Passage provided →
* * * * *

Saturday, August 15, 2015

Who Won the Battle Over the Church-State Wall of Separation in 1832?

by Gary Berg-Cross

As we advance (or is it retreat?) into the primary season we are likely to see a “faux pas” of wedge issues as part of the cultural wars that pols use.  Issues about religious beliefs and the separation of church and state context are type of these. Examples include lingering issues over religious exemptions to the Affordable Health Care Act and the Religious Freedom Restoration Act but new ones continue to pop up.  

A recent one concerned a family bakery owned by a Christian who refused to make wedding cakes for homosexual couples. The Colorado Court of Appeals ruled that he can’t refuse them. The baker was on Fox News' "The Kelly File" to present his point of view and a counter view was argued by Rob Boston.  You can see the snippet at:

A sad aspect of contemporary life is that our political and judicial systems are quite damaged and sometimes sweep things under the rug rather than addressing challenges.

I happen to be reading Jon Meacham’s American Lion: Andrew Jackson in the White House ( a free google books version is available.) which provides a view of when a wedge issue was dealt with pretty directly by populist, 7th president Jackson rebutting early attempt by Evangelicals to break through the wall of separation by inserting prayer as a wedge issue into the political process.

* * * * *

Extracted data →
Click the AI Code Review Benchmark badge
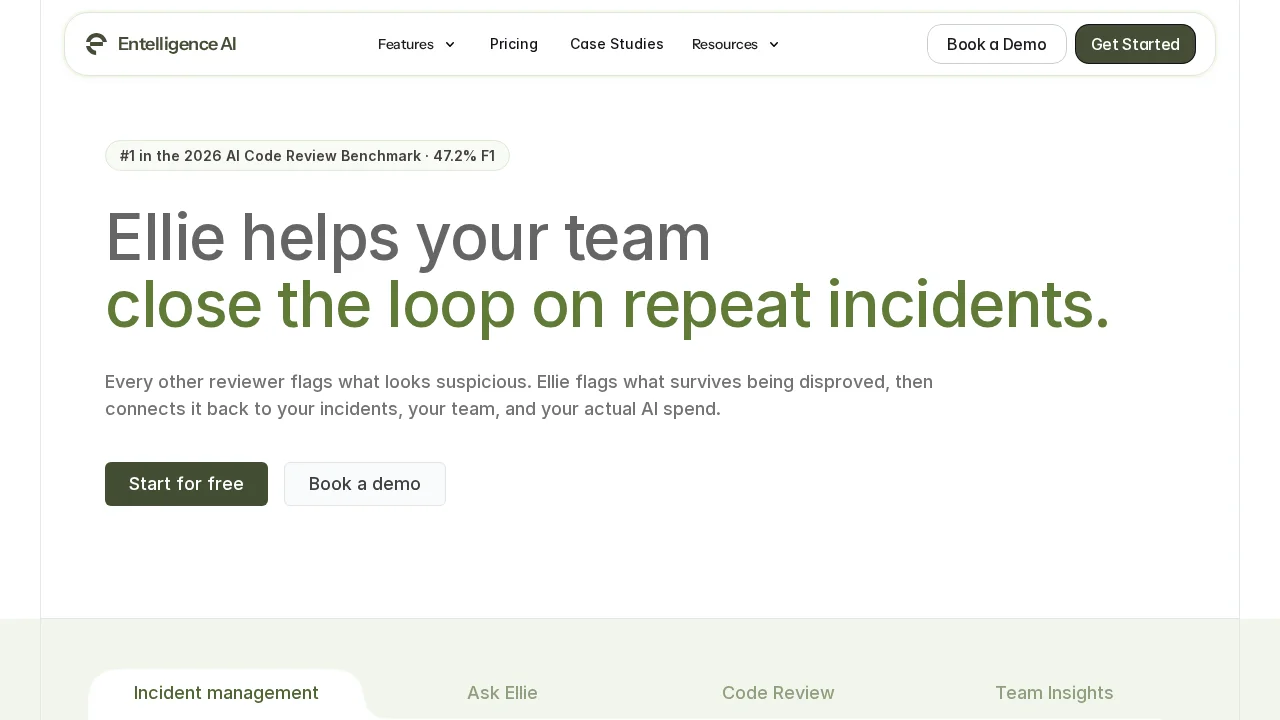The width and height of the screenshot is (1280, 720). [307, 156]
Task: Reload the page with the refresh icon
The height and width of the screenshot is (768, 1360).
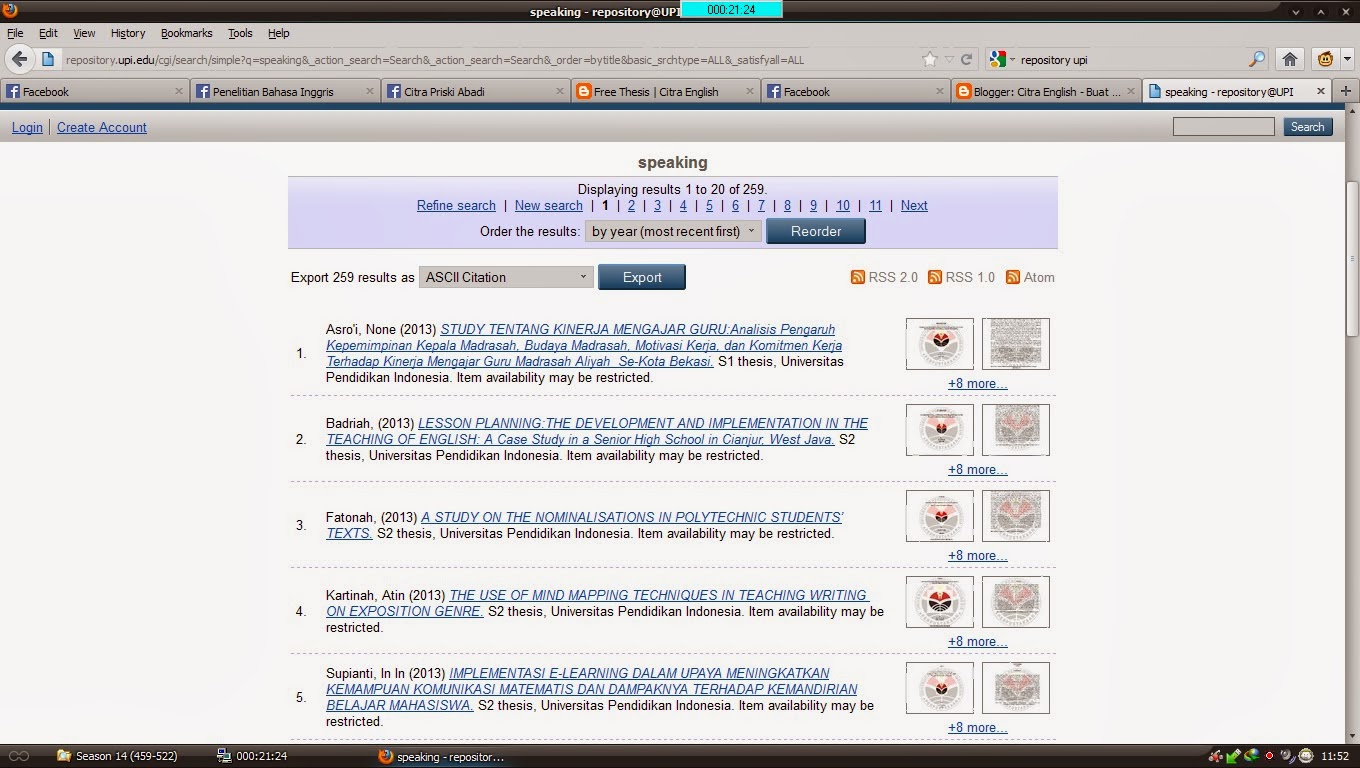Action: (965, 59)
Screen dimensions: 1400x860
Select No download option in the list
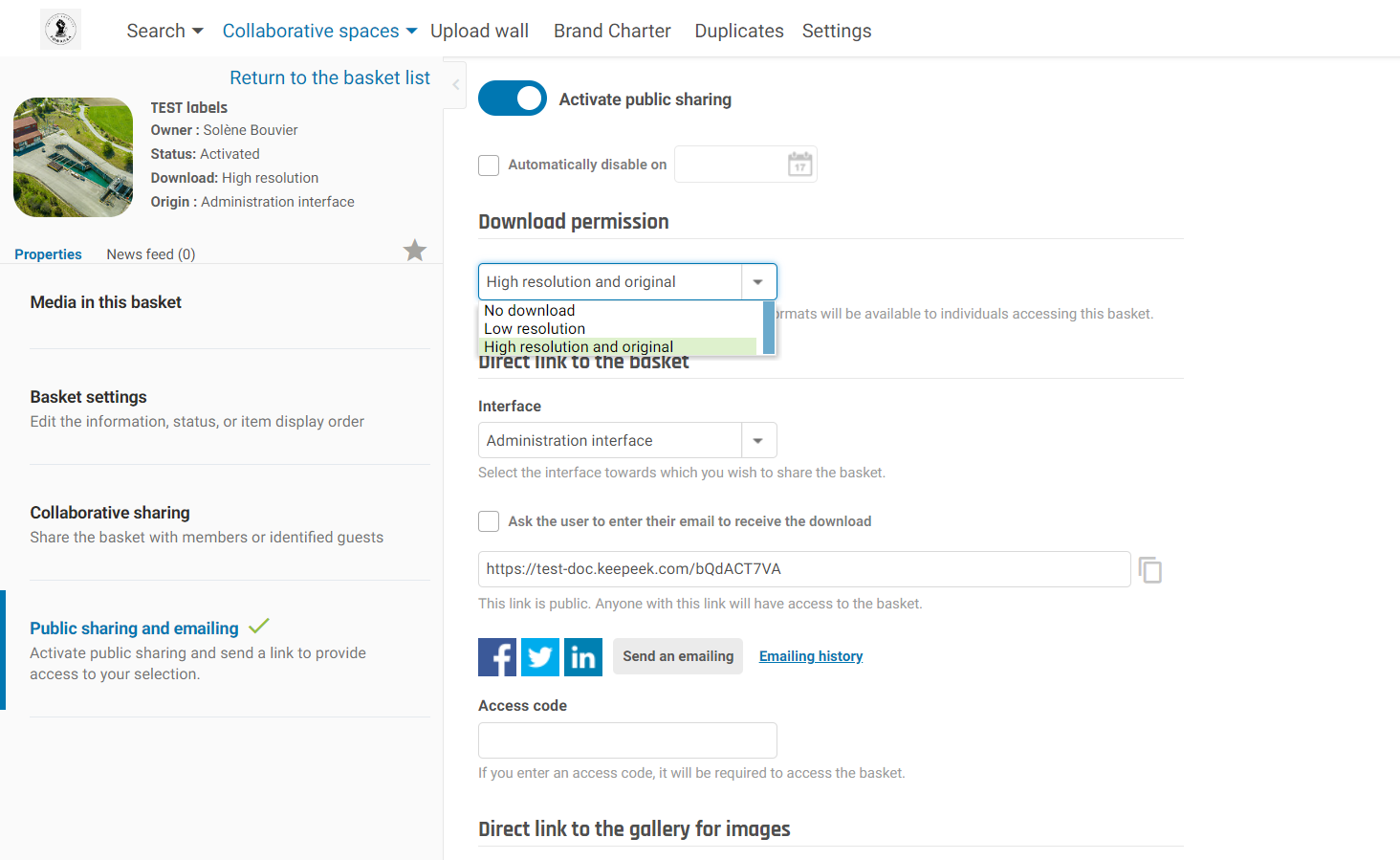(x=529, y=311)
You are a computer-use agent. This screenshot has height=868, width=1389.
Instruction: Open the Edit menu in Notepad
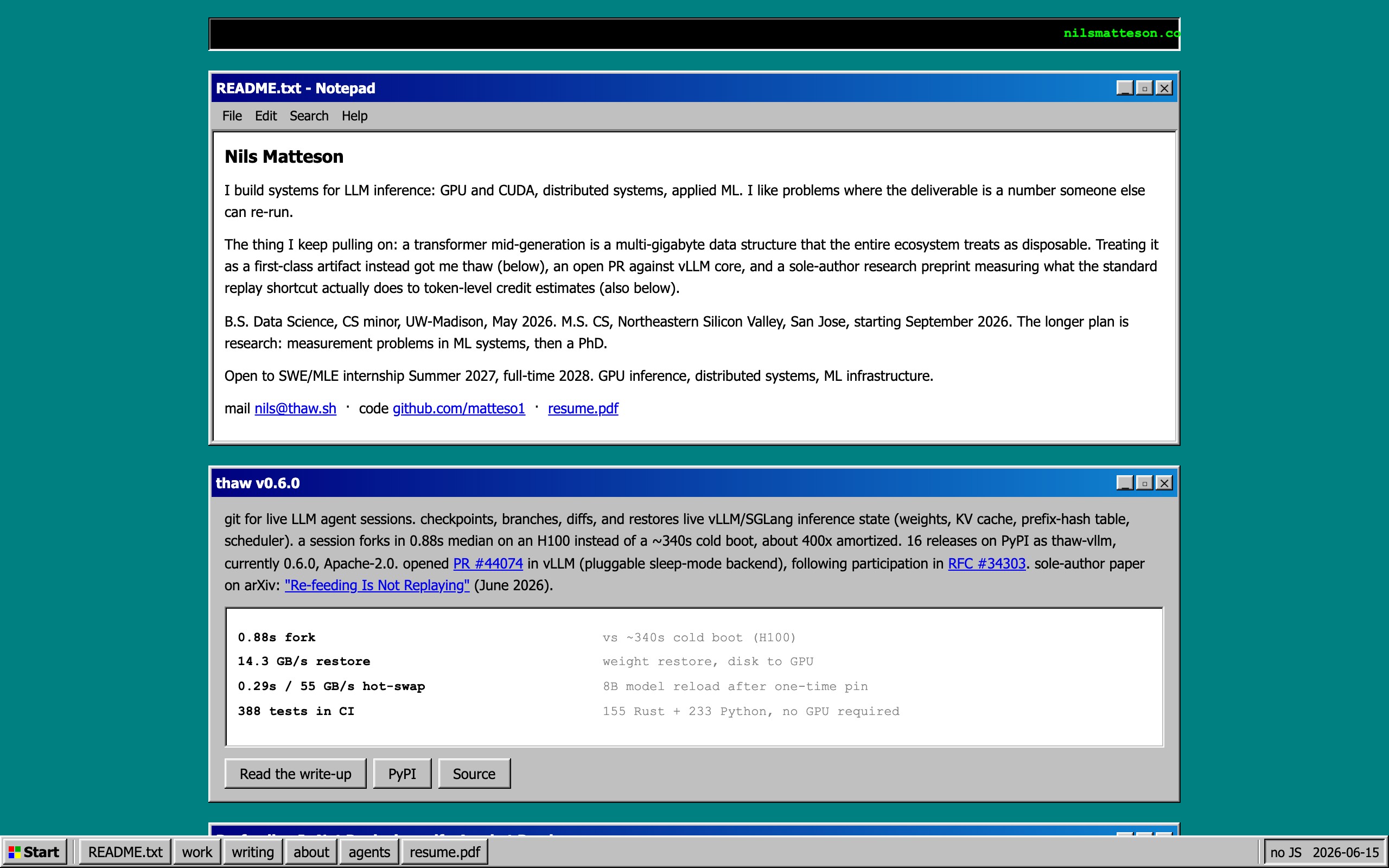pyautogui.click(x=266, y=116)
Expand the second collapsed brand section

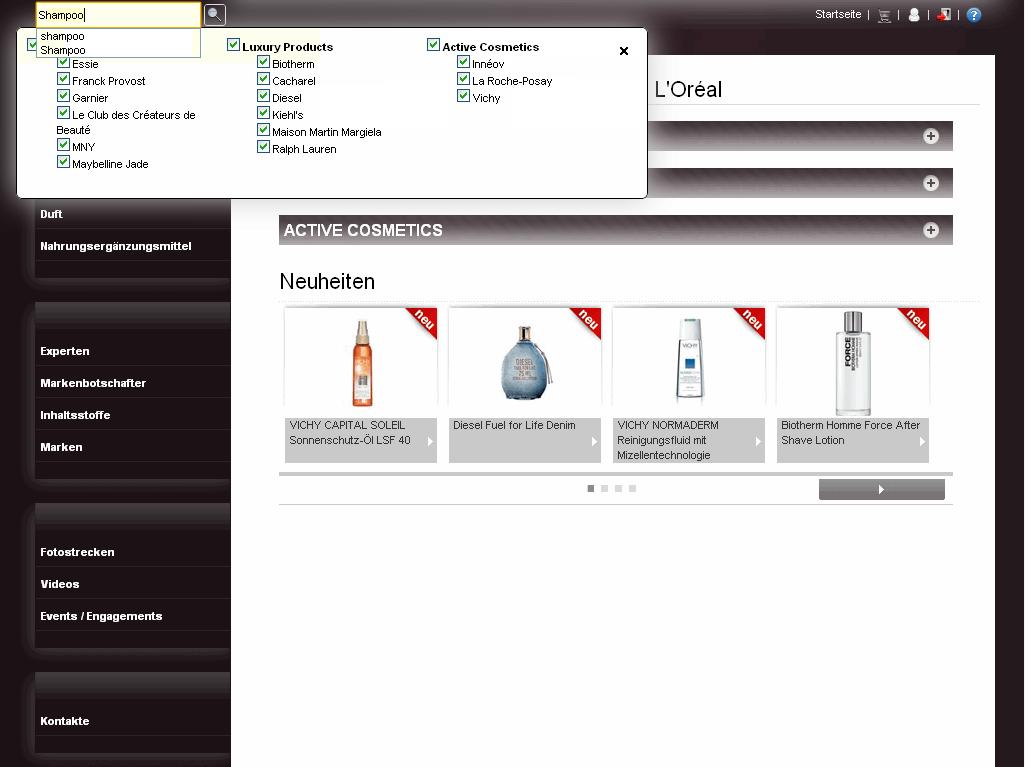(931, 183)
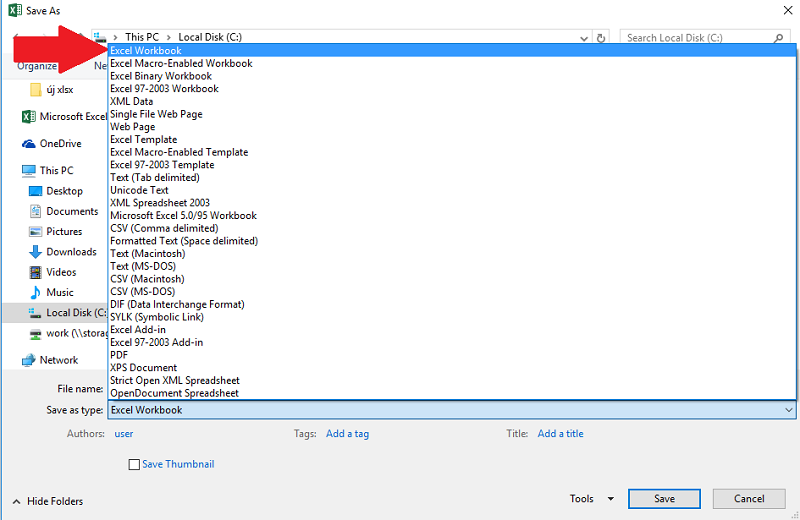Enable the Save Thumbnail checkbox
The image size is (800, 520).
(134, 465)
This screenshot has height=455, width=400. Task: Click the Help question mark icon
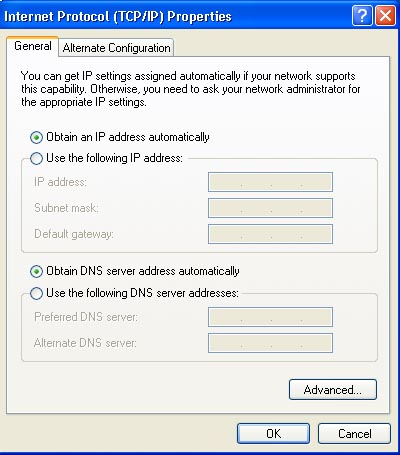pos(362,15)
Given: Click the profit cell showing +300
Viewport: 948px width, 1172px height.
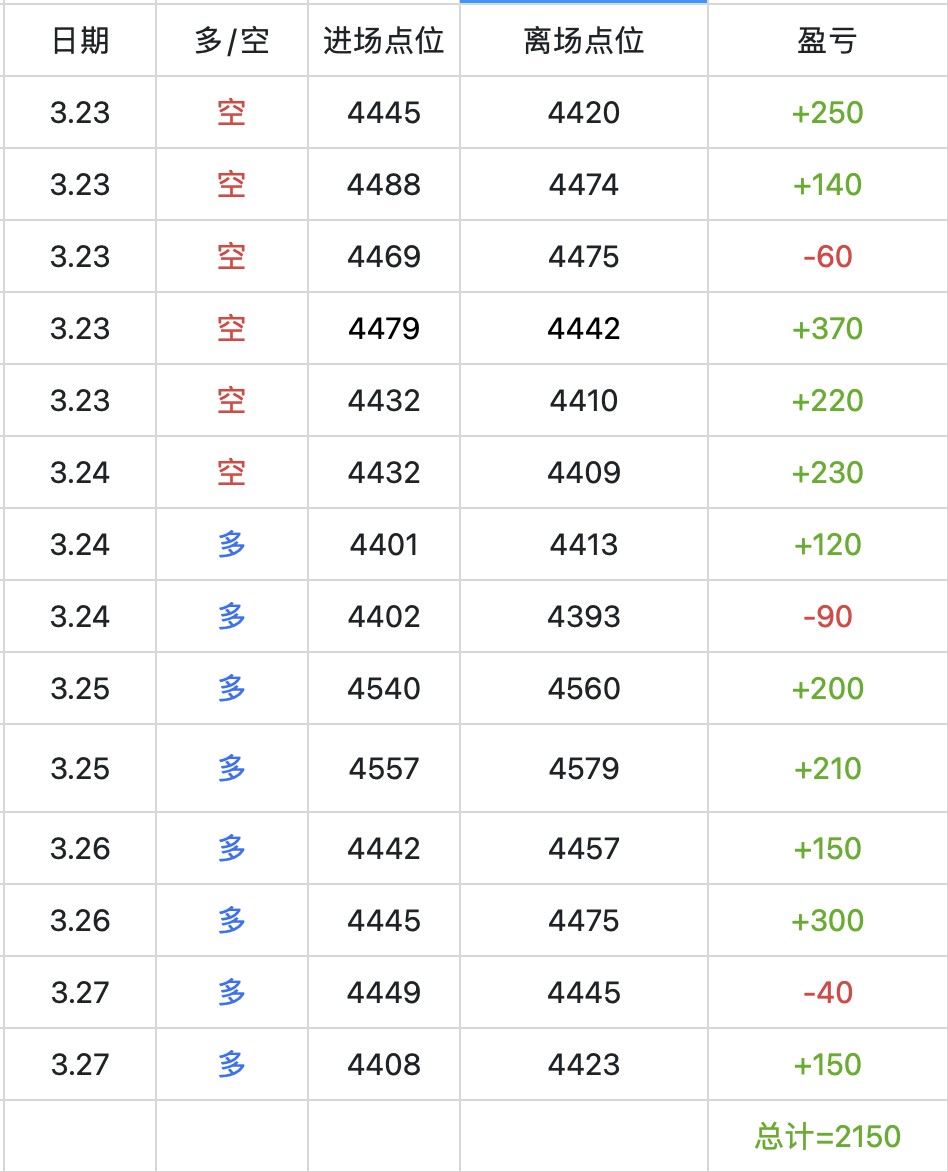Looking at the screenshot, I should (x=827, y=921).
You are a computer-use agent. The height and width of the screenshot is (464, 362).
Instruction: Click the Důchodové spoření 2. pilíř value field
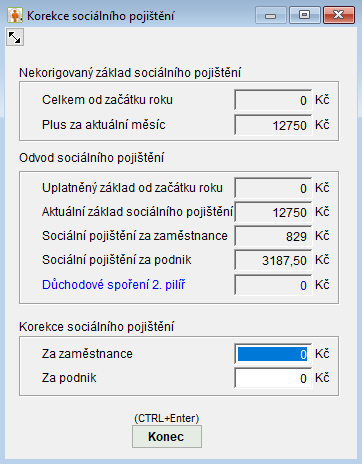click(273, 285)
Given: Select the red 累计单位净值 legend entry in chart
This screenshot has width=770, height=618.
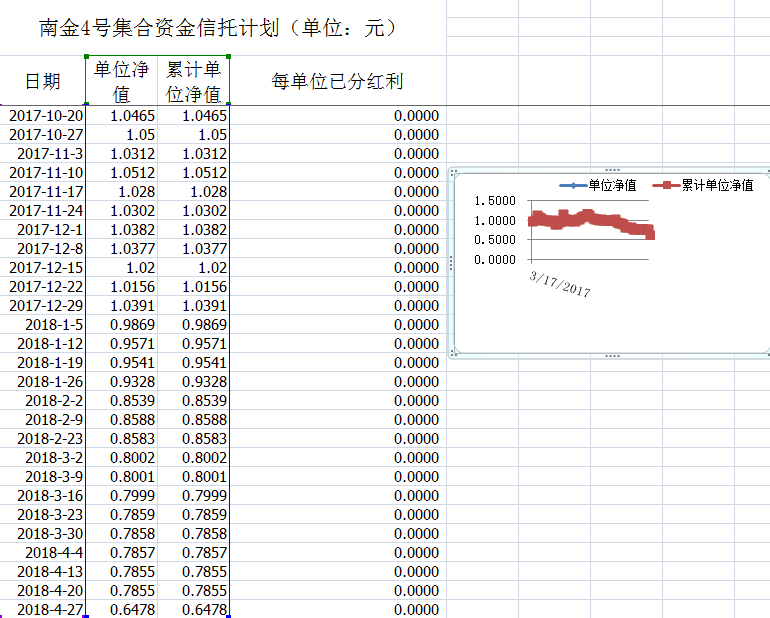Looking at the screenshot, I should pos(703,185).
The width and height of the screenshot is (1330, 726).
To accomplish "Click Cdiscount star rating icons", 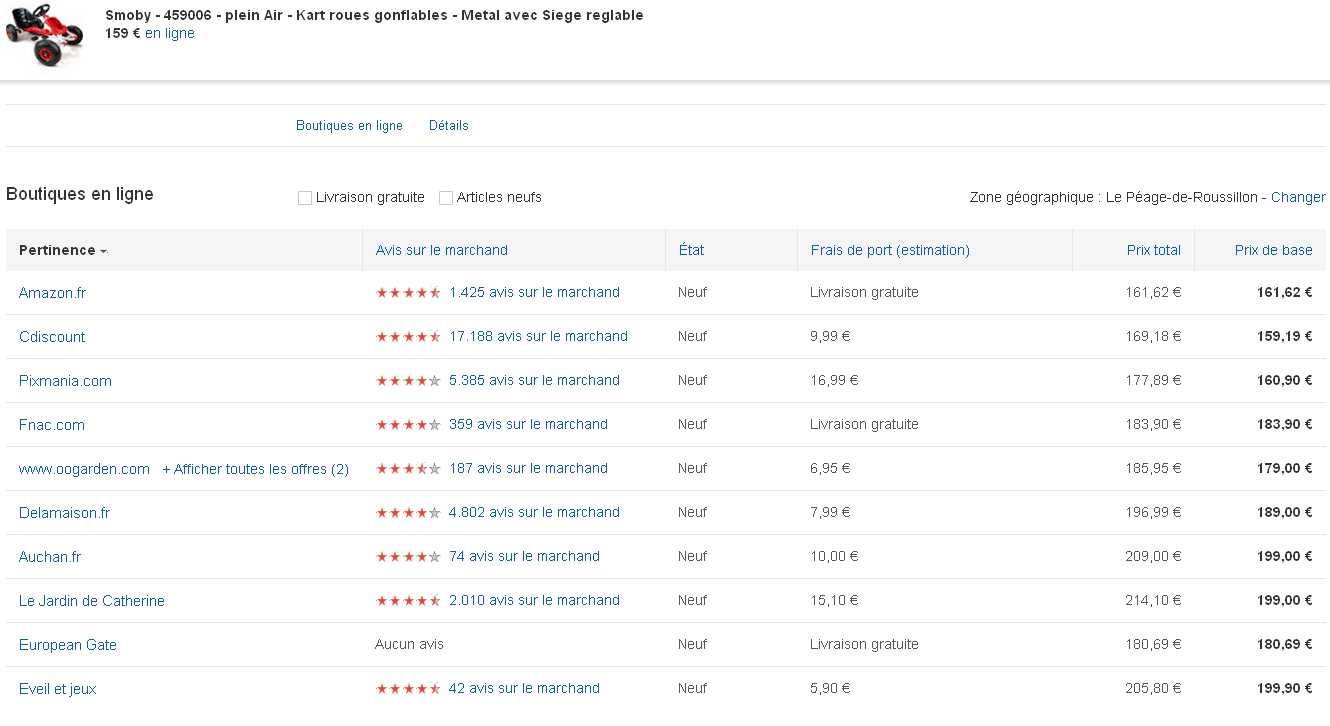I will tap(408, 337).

* * * * *

Exercise set →
A – Retype the post about church-state separation word for word, starting at "Saturday, August 15, 2015" and ending at "continue to pop up.".
B – In the post about church-state separation, which court ruled that the baker cannot refuse to make wedding cakes for homosexual couples?

Answers to the tasks →
A –
Saturday, August 15, 2015

Who Won the Battle Over the Church-State Wall of Separation in 1832?

by Gary Berg-Cross

As we advance (or is it retreat?) into the primary season we are likely to see a “faux pas” of wedge issues as part of the cultural wars that pols use.  Issues about religious beliefs and the separation of church and state context are type of these. Examples include lingering issues over religious exemptions to the Affordable Health Care Act and the Religious Freedom Restoration Act but new ones continue to pop up.

B – The Colorado Court of Appeals